# Convergence radius of particular series

For the following question:

I used the ratio test and factored out the (x+2), and estimated: $$\lim_{n \to \infty}\frac{(4+(-1)^{n+1})}{(4+(-1)^n)}=\frac{3}{5}$$

Now from what I understand, I should multiply $$\frac{3}{5}(x+2)$$ and find -11/3 < x < -1/3, and radius=$$\frac{5}{3}$$.

However, the correct answer seems to be to leave out the $$\frac{3}{5}$$ altogether and find that -3 < x < -1, meaning the radius=1.

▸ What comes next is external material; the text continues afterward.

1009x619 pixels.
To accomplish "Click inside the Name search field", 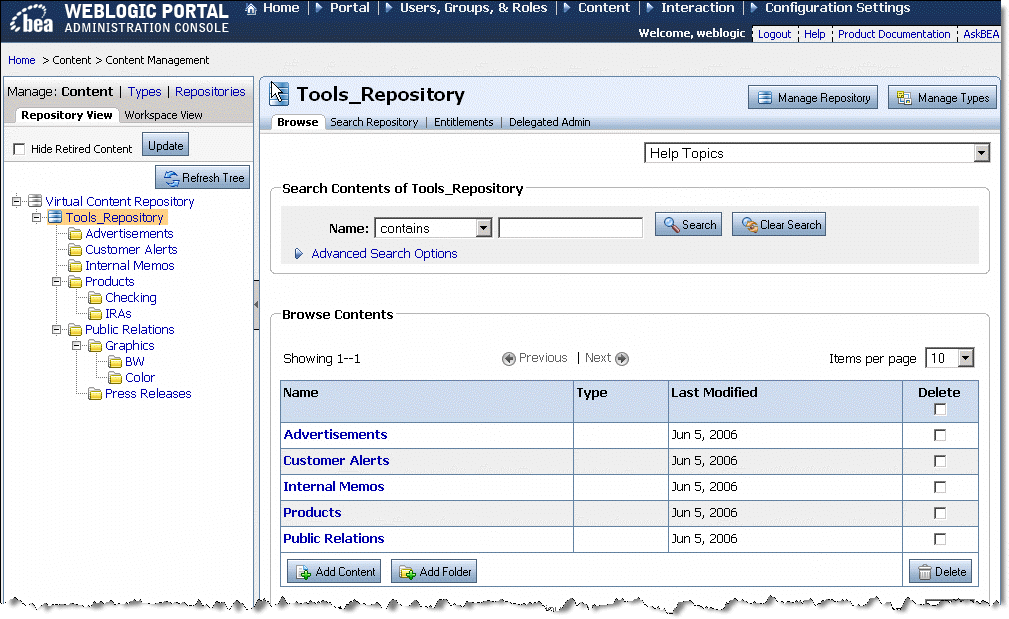I will [570, 227].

What am I not understanding?

• I think I got the wrong limit :\ Is it actually infinity? – blizz Apr 6 at 1:28
• The limit is not well defined. The fraction in the limit flicks between $\frac35$ and $\frac53$. So you take the "worst" one, which is the largest one. – John Doe Apr 6 at 1:28
• @JohnDoe thank you, I figured that out too late, but even if I take the larger limit, I still end up with the wrong radius and interval... – blizz Apr 6 at 1:31

The limit$$\lim_{n \to \infty}\frac{(4+(-1)^{n+1})}{(4+(-1)^n)}$$ is not defined (not necessarily infinite). You could take the largest value of the two that the fraction changes between, but there is a less restrictive way to go, and in fact the sum converges for more values of $$x$$ than you'd get if you used $$\frac53$$.

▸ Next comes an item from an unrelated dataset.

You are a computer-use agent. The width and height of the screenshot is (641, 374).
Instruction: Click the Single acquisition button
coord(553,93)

Write $$\sum_n(4+(-1)^n)(x+2)^{n-1}=4\sum_n(x+2)^{n-1}+\sum_n(-1)^n(x+2)^{n-1}$$If you do ratio test on these two, you find that the radius of convergence is $$1$$ for both power series. This gives you your answer.

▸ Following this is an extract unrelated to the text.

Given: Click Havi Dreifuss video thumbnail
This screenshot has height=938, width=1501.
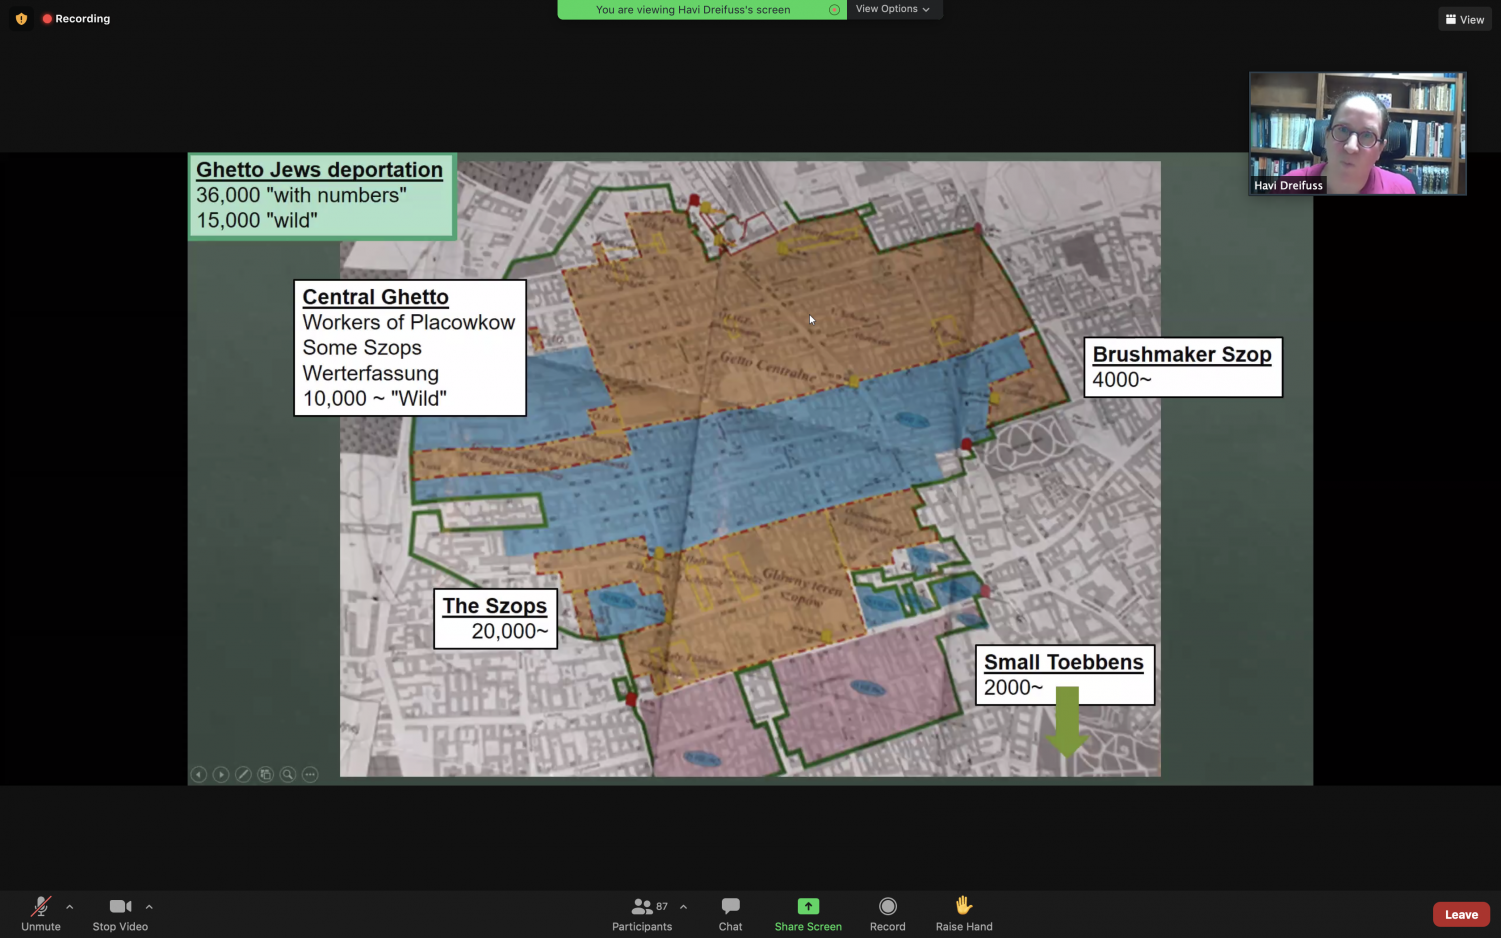Looking at the screenshot, I should (1357, 133).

Alternatively (as Robert Shore pointed out), to determine convergence at the boundaries, it may be clearer to split the series up as $$3\sum_n(x+2)^{2n}+5\sum_n(x+2)^{2n-1}$$and see the radii of convergence here (also $$1$$). Since these are both positive, and the series both diverge at $$x=-3,-1$$, so does their sum. In the previous way of splitting them up, we had some positive and some negative terms, and it may have looked like the divergences at the boundaries could cancel. This clarifies that they indeed don't.

• I think there's something wrong here. The second sum is an alternating series that converges whenever $x \gt -1$. It seems to me the right way to break up the sum is the odd terms and the even terms. – Robert Shore Apr 6 at 1:54
• @RobertShore Are you sure? The alternating series test requires each successive term to decrease monotonically to $0$ for convergence, which would only happen if $|x+2|<1$, no? – John Doe Apr 6 at 1:58
• Right. I got it backwards. But I'm still concerned with convergence, particularly at the boundaries (the question requests the interval of convergence as well as the radius of convergence). It still seems cleaner to me to break up the sum into even and odd terms, because then you know you're dealing exclusively with positive terms. – Robert Shore Apr 6 at 2:00
• @RobertShore Yes, I suppose that would be much clearer. But the result would be the same, so what do you mean about the boundaries? – John Doe Apr 6 at 2:10
• Maybe it's because I'm tired but it's not immediately obvious to me from the fact that neither of your series converges at the boundaries ($-3$ and $-1$) that their sum also fails to converge. It is obvious to me that if neither of two strictly positive series converges, their sum also must diverge. – Robert Shore Apr 6 at 14:37

Note that in such a case as yours the ratio test is inconclusive and one can only say that the radius of convergence lies somewhere between $$\frac{3}{5}$$ and $$\frac{5}{3}$$.

The root test is here more powerful:

• $$r = \frac{1}{\limsup_{n \to \infty} \sqrt[n]{|a_n|}}$$

With $$a_n = 4+(-1)^n$$ you get

$$1 \leq \sqrt[n]{4+(-1)^n} \leq \sqrt[n]{5} \stackrel{n \to \infty}{\longrightarrow} 1$$

Hence,

$$r = \frac{1}{\limsup_{n \to \infty} \sqrt[n]{4+(-1)^n}} = \frac{1}{\lim_{n \to \infty} \sqrt[n]{4+(-1)^n}} = \frac{1}{1} = 1$$